Agreed that validations outside the models is a bit weird. There are times when you have 'business logic' validation rules that aren't 'data validation' rules, but we almost always have data validation rules that match up with a particular model/table. Forcing those to be developed and documented apart from each other is odd.
I'm assuming you could put a static $validationRules on a model and grab it in a controller for validation, but that it's not described/recommended/defaulting to that behaviour is a bit disappointing.
Laravel isn't the kind of framework to lock you into a specific way of doing things. It's different than what you may expect if you're coming from Symfony, Kohana, CodeIgniter, or Fuel.
There's no reason to tie a validation system into a model. That's enough justification for it not to be done. You have the flexibility to implement it easily in whatever way you see fit.
You can get reductionist and say there's no reason to do anything. The fact is, most of the time when people have models that represent things, there are going to be basic validation rules to represent standard constraints ("email has to be valid", "fields x/y/z can't be null", etc). Those constraints are specific to the concept of the model itself, outside of any relations it may have, or uses it may have in the rest of the app. To me, that's reason enough to provide for a validation system in a model in framework.
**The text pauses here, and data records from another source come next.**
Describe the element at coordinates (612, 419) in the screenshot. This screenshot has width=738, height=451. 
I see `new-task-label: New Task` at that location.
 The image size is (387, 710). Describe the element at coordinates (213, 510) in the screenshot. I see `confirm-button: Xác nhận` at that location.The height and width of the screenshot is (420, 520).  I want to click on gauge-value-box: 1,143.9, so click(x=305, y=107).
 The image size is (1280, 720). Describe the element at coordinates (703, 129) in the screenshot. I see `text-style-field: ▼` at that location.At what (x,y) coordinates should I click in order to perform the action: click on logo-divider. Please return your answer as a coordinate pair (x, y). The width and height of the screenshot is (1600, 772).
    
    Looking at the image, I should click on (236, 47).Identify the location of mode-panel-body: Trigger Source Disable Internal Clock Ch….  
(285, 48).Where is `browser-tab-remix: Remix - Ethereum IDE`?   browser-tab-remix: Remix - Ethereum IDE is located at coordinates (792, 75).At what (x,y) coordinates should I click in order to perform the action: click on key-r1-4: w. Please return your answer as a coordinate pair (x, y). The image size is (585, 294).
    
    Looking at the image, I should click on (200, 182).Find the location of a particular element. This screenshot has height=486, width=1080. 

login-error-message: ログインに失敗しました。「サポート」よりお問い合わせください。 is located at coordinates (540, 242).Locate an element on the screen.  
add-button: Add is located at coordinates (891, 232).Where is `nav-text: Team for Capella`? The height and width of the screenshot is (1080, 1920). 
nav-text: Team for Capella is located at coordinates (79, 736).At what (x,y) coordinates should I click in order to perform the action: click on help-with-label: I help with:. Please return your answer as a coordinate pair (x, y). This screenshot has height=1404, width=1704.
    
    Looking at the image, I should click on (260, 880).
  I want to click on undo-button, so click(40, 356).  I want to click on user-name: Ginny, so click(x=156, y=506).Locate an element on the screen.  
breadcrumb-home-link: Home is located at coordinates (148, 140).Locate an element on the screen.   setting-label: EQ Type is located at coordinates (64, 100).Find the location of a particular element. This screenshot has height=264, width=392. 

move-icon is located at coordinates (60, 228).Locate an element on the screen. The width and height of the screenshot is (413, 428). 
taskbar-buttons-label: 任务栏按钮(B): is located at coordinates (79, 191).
Hell - why have models? There's no reason to tie a model in to a framework - just be flexible and do it however you want, right?
This framework looks nice and very well documented. I'll probably try it out next time I need to write something in PHP. The code bits I've seen in the docs look nearly elegant. At last, PHP's ecosystem starts to look a bit more enjoyable.
I've looked at Laravel before, and I'm confused as to why Laravel is so tightly coupled internally. Unlike something like Silex, which uses dependency injection, I can't override the Route class in your application without rewriting a large chunk of the stack or replacing the file.
In addition, the idiom of static calls for everything seems strange. Why was that pattern (or anti-pattern) chosen above other, more OO options?
This is an excellent example of good documentation. And for some reason it is refreshing to not see a twitter bootstrap site as well.
This looks to be a very nice php framework. I used to be all over codeigniter or fuelphp, but since moving to ruby (rails & sinatra) I am happy to see php frameworks like this springing up.
The ORM looks better than PHP ActiveRecord, though it's kind of weird that validations live outside of the database models.